- [To-do list]:
[a] Answer these from the blog post, each on its own line:
(i) What was the person holding the sign at the airport wearing?
(ii) Which city did the flight leave from, and which city did it land in?
(iii) Which publisher does the post propose BookThug fight in a cage match?
[b] Condense the blog post's paragraph that opens "I almost met fightclub dude Chuck Palahniuk" into a short bulleted list that keeps its main facts.
[c] Pick up the blog post after its final line, "Random House: call me.", and continue it.

- [Source text]:
--- Start ---

Friday, October 18, 2013

Cage Match!

I almost met fightclub dude Chuck Palahniuk today getting off the plane from Toronto in Calgary for Wordfest. We would have rode from the airport to the hotel together. There was someone in a white cowboy hat with a sign that said "J. Millar / C. Palahnuik" waiting for me at the airport when I got off the plane. She was awesome. But then Chuck's "handler" showed up (she was actually very nice when I was trying to get off the plane -- "after you" she said --) she basically told us thanks anyway but fuck off -- they'd arranged their own private car to the hotel. She had very stylish glasses.

So now I propose a cage match in which BookThug takes on Random House for the next Palahniuk novella.

Spoiler: we'd turn it down anyway.

Random House: call me.

--- End ---

- [Dataset excerpts]:
--- Start ---

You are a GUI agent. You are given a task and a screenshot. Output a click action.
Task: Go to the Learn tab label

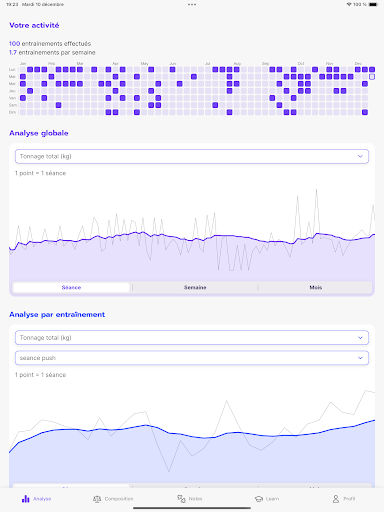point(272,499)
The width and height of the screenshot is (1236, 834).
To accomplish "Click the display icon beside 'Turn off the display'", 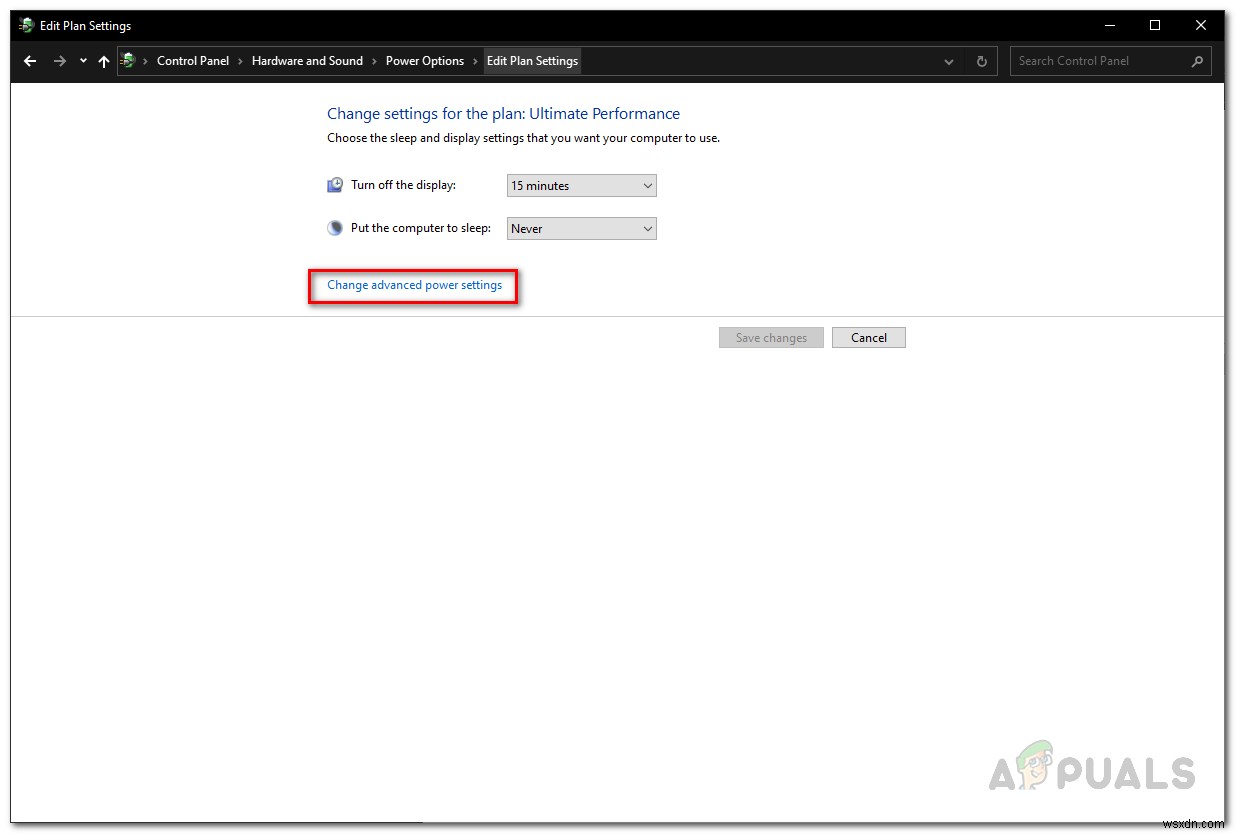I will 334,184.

--- End ---
--- Start ---

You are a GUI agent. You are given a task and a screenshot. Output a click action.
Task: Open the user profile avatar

--- End ---

- [Answers to each task]:
[a]
(i) A white cowboy hat.
(ii) It left from Toronto and landed in Calgary.
(iii) Random House.

[b]
- The writer nearly met Chuck Palahniuk after flying from Toronto to Calgary for Wordfest, and the two were supposed to ride from the airport to the hotel together.
- A woman in a white cowboy hat waited at the airport with a sign bearing both their names.
- Palahniuk's handler, who had been polite on the plane, declined the shared ride because they had arranged their own private car to the hotel.
- The handler wore very stylish glasses.

[c]
Tuesday, October 15, 2013

My Failed 3-Day Novel

Yesterday I had thanksgiving dinner dinner with my inlaws in London. Among those present was a couple who had arrived unannounced. I learned at some point that this couple happen to live in Clinton. I asked how they felt about Alice Munro winning the Nobel prize. I wasn't able to tell if their blank and confused looks were the result of confusion or if they couldn't hear me. They told me later that they are each deaf in one ear. But they had still never heard of Alice Munro, or the Nobel Prize for that matter. "We's just here for the free meal" said the woman, whose name was "Fioner." At least that's how her sister pronounced it.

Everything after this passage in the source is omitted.